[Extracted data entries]
++++
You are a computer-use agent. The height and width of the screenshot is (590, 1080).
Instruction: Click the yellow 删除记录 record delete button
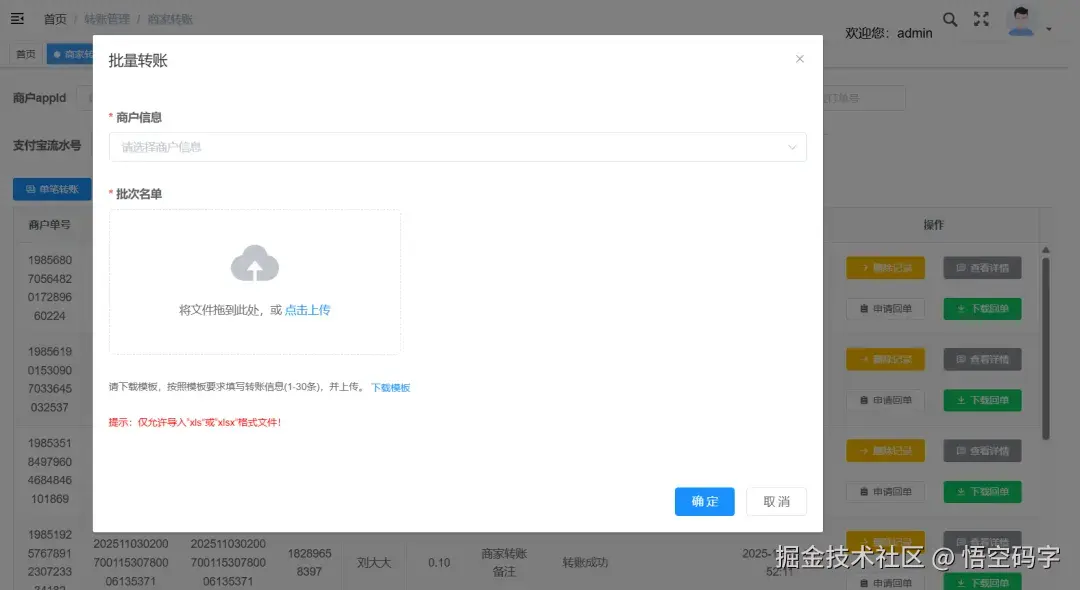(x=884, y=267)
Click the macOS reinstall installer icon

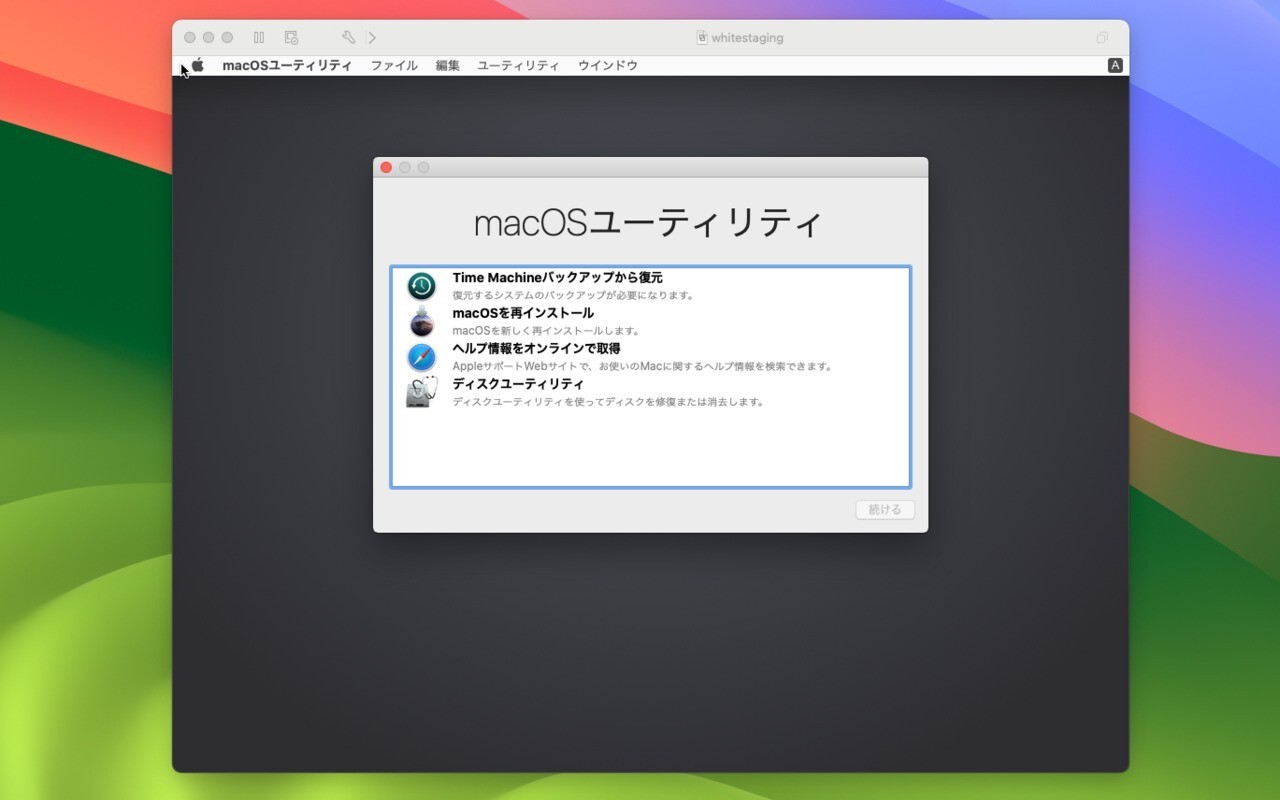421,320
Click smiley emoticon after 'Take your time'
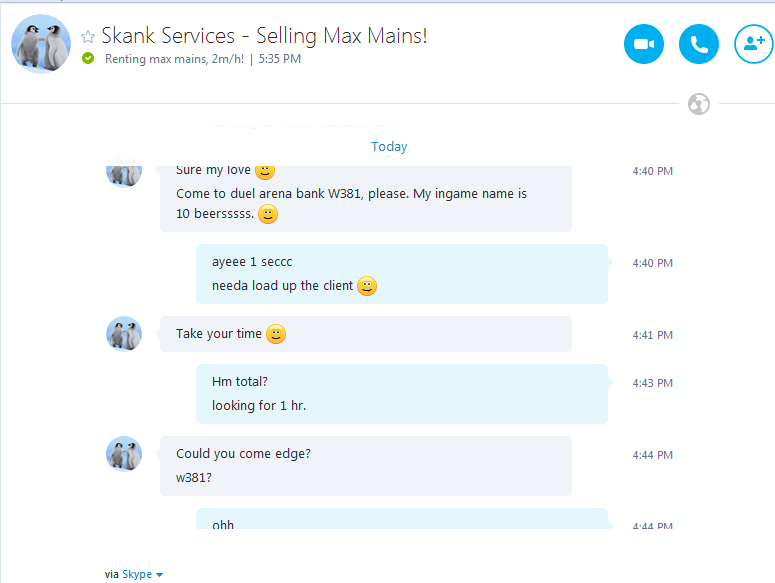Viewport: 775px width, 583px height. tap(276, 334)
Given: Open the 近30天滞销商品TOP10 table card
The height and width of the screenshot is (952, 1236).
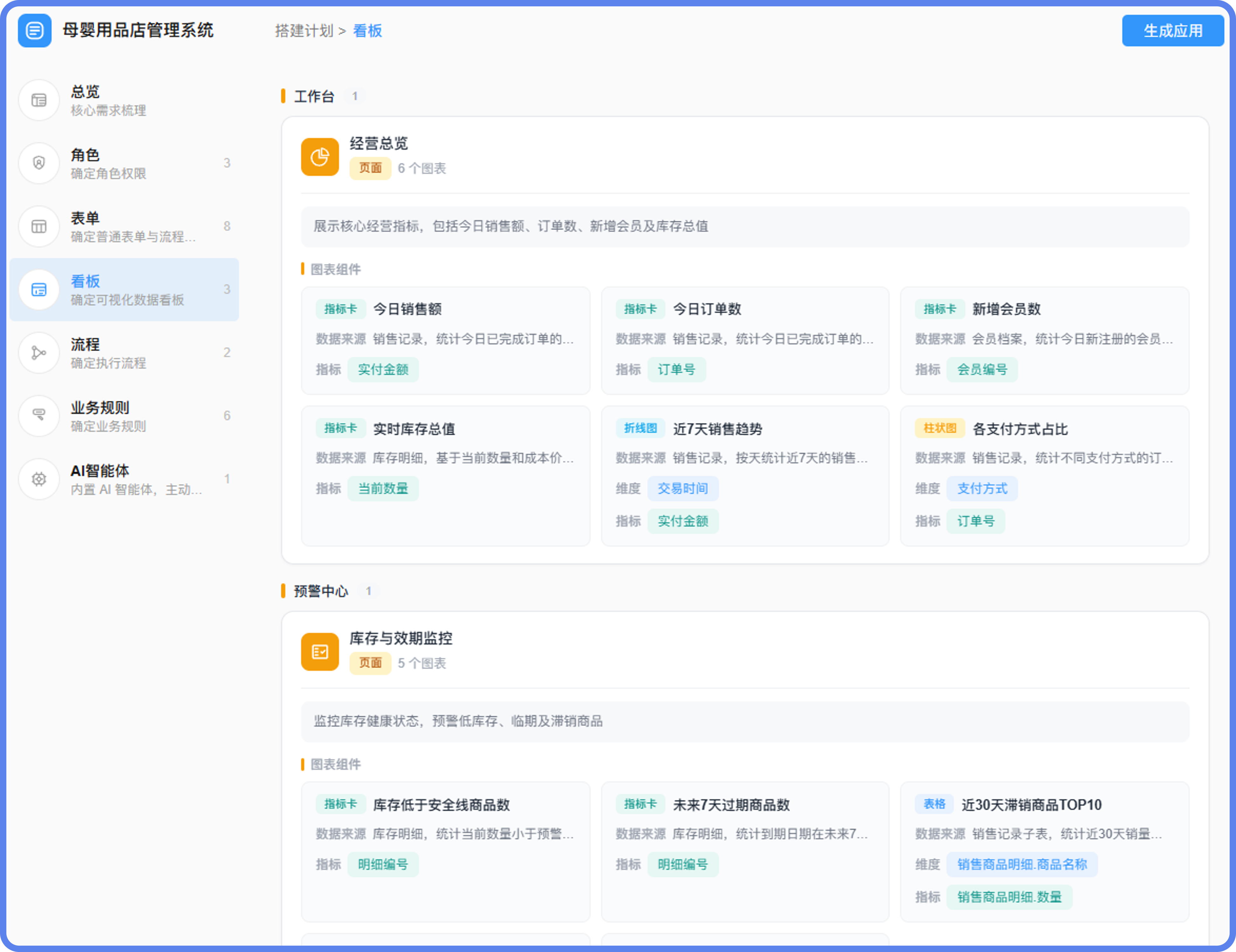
++++
YOUR GOAL:
Reproduce every line above word for word; no images.

RESPONSE TO THIS TASK:
You are a computer-use agent. The height and width of the screenshot is (590, 1080).
Instruction: Click the yellow 删除记录 record delete button
(x=884, y=267)
Click the macOS reinstall installer icon

421,320
Click smiley emoticon after 'Take your time'
Viewport: 775px width, 583px height. tap(276, 334)
Given: Open the 近30天滞销商品TOP10 table card
The height and width of the screenshot is (952, 1236).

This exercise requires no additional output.